■ **Required task**: Reproduce the following passage on diversity and grit in engineering education word for word.

** Start of Document **

Diversity is Crucial, and Grit is the New IQ. Engineering as a field has had a historical diversity problem, and not only in dimensions like race or gender. In a globally-connected world, diversity is crucial in promoting an environment that values the “full spectrum of human attributes, perspectives, and disciplines.” (From the University of Virginia Commitment to Diversity). In addition to the usual measures of diversity, we must also consider intellectual diversity. Recent research illustrates that grit, perseverance, character, determination, creativity, resilience, and resourcefulness are crucial factors for success in academics and life, and these attributes are typically not considered next to the typical “good in math and science” profile of engineering students. Engineering education has a special role to play here in fostering development of these non-cognitive skills in our students by challenging them with complex, unconventional, ill-posed problems. My vision for engineering education in this area is for programs to foster diversity-rich environments, and challenge students to draw upon all that diversity–including the rich variety of non-cognitive skills–to solve real, challenging, ill-posed problems.

** End of Document **
** Start of Available data **

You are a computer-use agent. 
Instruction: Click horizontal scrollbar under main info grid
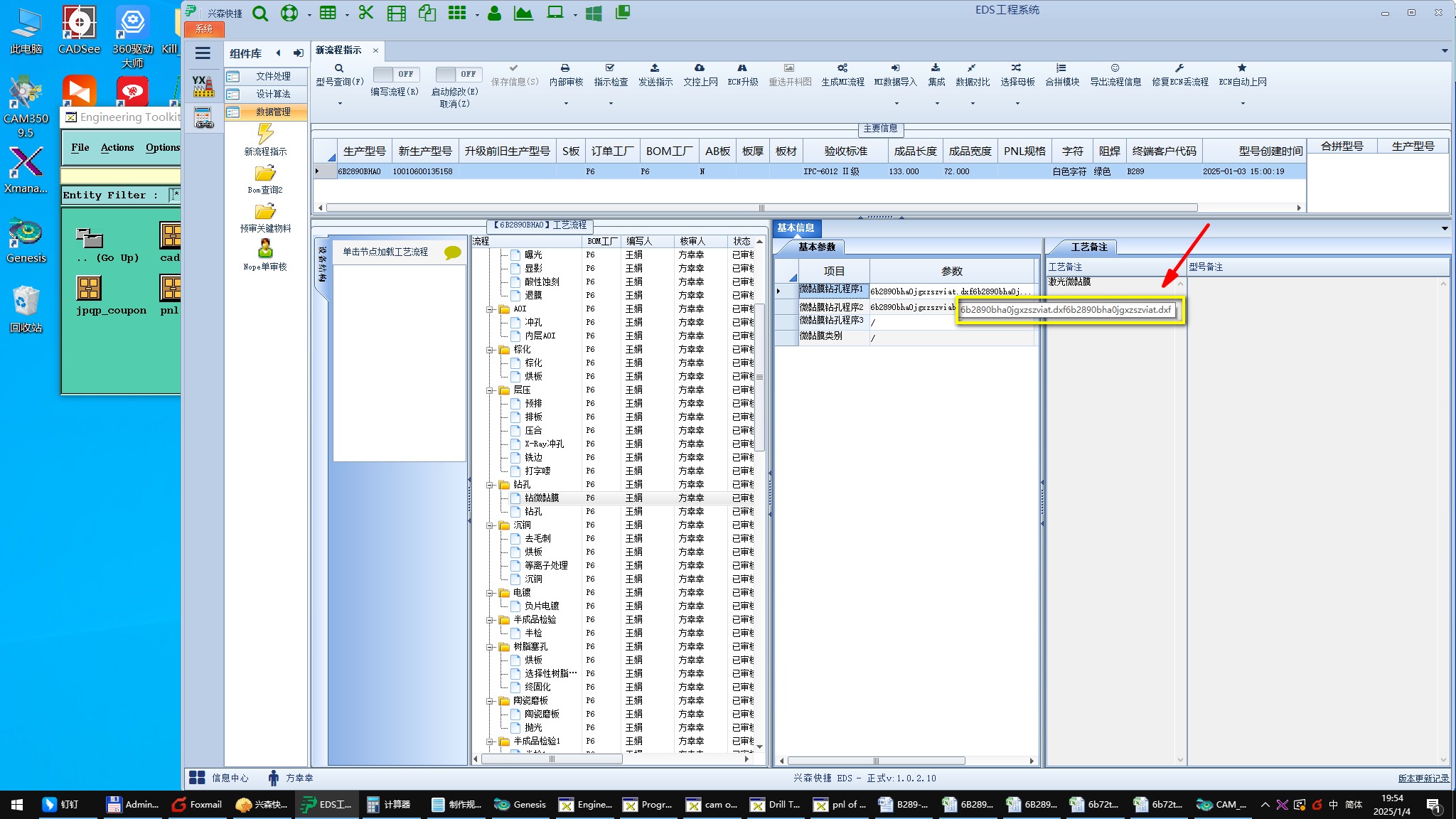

** End of Available data **

■ **Task result**:
Diversity is Crucial, and Grit is the New IQ. Engineering as a field has had a historical diversity problem, and not only in dimensions like race or gender. In a globally-connected world, diversity is crucial in promoting an environment that values the “full spectrum of human attributes, perspectives, and disciplines.” (From the University of Virginia Commitment to Diversity). In addition to the usual measures of diversity, we must also consider intellectual diversity. Recent research illustrates that grit, perseverance, character, determination, creativity, resilience, and resourcefulness are crucial factors for success in academics and life, and these attributes are typically not considered next to the typical “good in math and science” profile of engineering students. Engineering education has a special role to play here in fostering development of these non-cognitive skills in our students by challenging them with complex, unconventional, ill-posed problems. My vision for engineering education in this area is for programs to foster diversity-rich environments, and challenge students to draw upon all that diversity–including the rich variety of non-cognitive skills–to solve real, challenging, ill-posed problems.